Ward was winning the fight on the scorecards. He was outboxing Kovalev. He had figured him out. He probably would have gone on to win the fight, barring any big damaging shot. Okay. That said, in boxing it is not legal to hit a man in the nuts. Nor is it fair. If you punch a man as hard as you can in the nuts repeatedly, you will find that his power will ebb away, no matter how strong he may be. Ward hit Kovalev in the nuts at least two and as many as four times. There is absolutely no question that Kovalev’s collapse in the last two rounds was precipitated partly or wholly by low blows. (The technical definition of a low blow depends on where the punch lands on the beltline, but the operative real world definition in the context of a fight is more about whether it hurts only your stomach, or your nuts as well.) Ward was only able to land that cracking right to the jaw because Kovalev was more concerned with the sick feeling in his guts at the time. These are just the facts of the matter.

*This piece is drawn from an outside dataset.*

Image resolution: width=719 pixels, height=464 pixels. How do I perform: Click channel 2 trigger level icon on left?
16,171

Naturally, the two sides drew different conclusions from these facts. At the post-fight press conference, Kovalev’s promoter, Kathy Duva, took the stage and declared that Ward should have been disqualified, as hordes of pro-Ward fanboyreporters and hangers-on jeered at her. “Please act like adults. We’re going to say our piece and then hopefully I never have to see you people again,” Duva spat. “Tell the truth!” someone yelled from the back row. “Are you journalists? Then shut up!” Duva yelled.

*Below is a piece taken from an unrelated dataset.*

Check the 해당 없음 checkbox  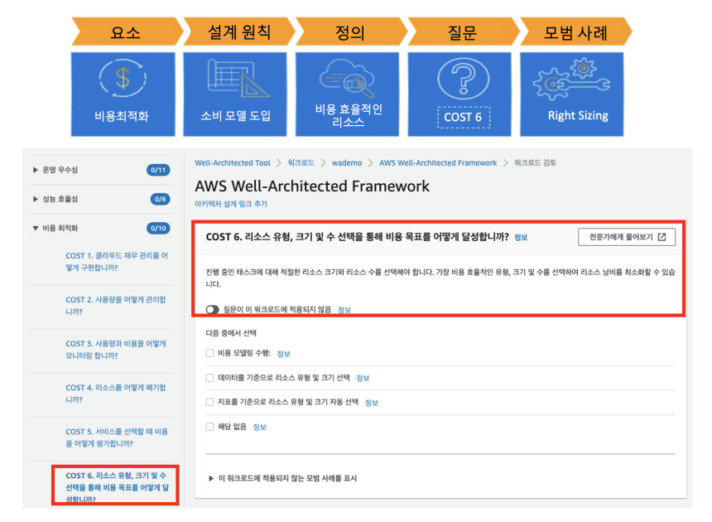click(x=209, y=427)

It was quite entertaining.
Kovalev’s Russian adviser summed up their position: “If I’m gonna rob a bank and police not gonna catch me, I’m a lucky millionaire. And [Ward] is a lucky fucking champ.” They all left, and Ward and his own team took the stage, and gave an equal and opposite performance of indignation, mocking the excuses. Ward himself said that he was hit with rabbit punches in the back of the head, which balanced out any low blows that may have occurred, not that they did, in his opinion. One journalist raised his hand. “I saw a lot of low blows. What can you say about this?”
“God bless you man,” replied Ward.
After it was all over, two members of Andre Ward’s team put several championship belts back in their protective metal suitcases. Andre Ward won those belts with sheer brilliance. He paid for them with decades of pain and single-minded toil. He has overcome every obstacle on the obstacle laundry list. He is friendly; he is a family man; he is humble; he is gracious; he is wise; he is a legitimate world-conquering champion with all of the stuff necessary to be plastered upon a Wheaties box. All of us, whether athletes or not, would do well to emulate his persistence and dedication to his craft, which has allowed him to reach the very top of a very competitive field without sacrificing his own dignity.
Sometimes you just have to hit people in the nuts to get there.